STATED PROBLEM 1: From the Budapest travel essay, list every item it names for the part of the evening after the guests went inside.
STATED PROBLEM 2: For each statement, answer yes or no according to the Budapest travel essay, and quote the deciding words: (a) The civil ceremony was conducted in Hungarian and English. (b) The dancing ended at midnight. (c) The writer read the speech aloud several times before giving it.
STATED PROBLEM 3: Copy everything in the Budapest travel essay from "Budapest | Travelogue" down to "hotel that night.".

Budapest | Travelogue Part III
Part 3 of 3: "Departure". Travel essay & photography. Started 6.24.26; finished 7.11.25.
I’ll respect privacy here, and not post or detail any revealing aspects of the Bride or Groom’s ceremony. Broad strokes: there was a church service, at a grand and lovely Catholic church site; following that, drinks before a civil ceremony in Hungarian and English outside their reception hall, delivered by a hardworking and on-his-game officiant/coordinator/MC. Once inside, seats and salads, cocktails and champagne; speeches (I was happy with mine, and grateful I’d read it through several times out loud prior to delivery); then dinner, drinks, and dancing until 4 am. The Bride and Groom made a request that their guests stay with them until dawn: sure enough, blue pre-dawn light was in the sky as I made my way back to the hotel that night.

SOURCE MATERIAL:
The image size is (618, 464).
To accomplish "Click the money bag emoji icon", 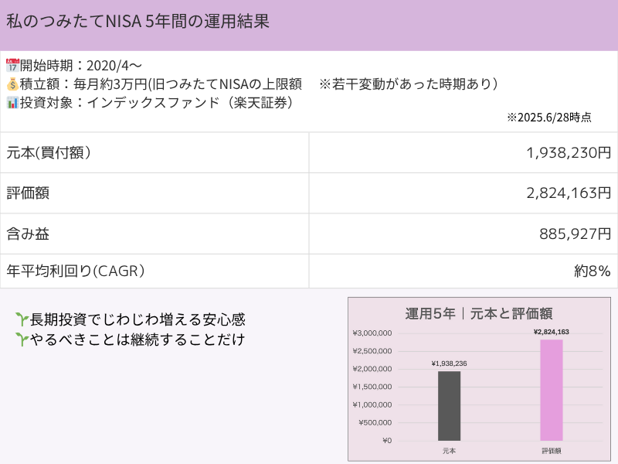I will pos(12,84).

TASK RESULT 1: seats, salads, cocktails, champagne, speeches, dinner, drinks, dancing

TASK RESULT 2:
(a) Yes: "a civil ceremony in Hungarian and English"
(b) No: "dancing until 4 am"
(c) Yes: "grateful I’d read it through several times out loud prior to delivery"

TASK RESULT 3:
Budapest | Travelogue Part III
Part 3 of 3: "Departure". Travel essay & photography. Started 6.24.26; finished 7.11.25.
I’ll respect privacy here, and not post or detail any revealing aspects of the Bride or Groom’s ceremony. Broad strokes: there was a church service, at a grand and lovely Catholic church site; following that, drinks before a civil ceremony in Hungarian and English outside their reception hall, delivered by a hardworking and on-his-game officiant/coordinator/MC. Once inside, seats and salads, cocktails and champagne; speeches (I was happy with mine, and grateful I’d read it through several times out loud prior to delivery); then dinner, drinks, and dancing until 4 am. The Bride and Groom made a request that their guests stay with them until dawn: sure enough, blue pre-dawn light was in the sky as I made my way back to the hotel that night.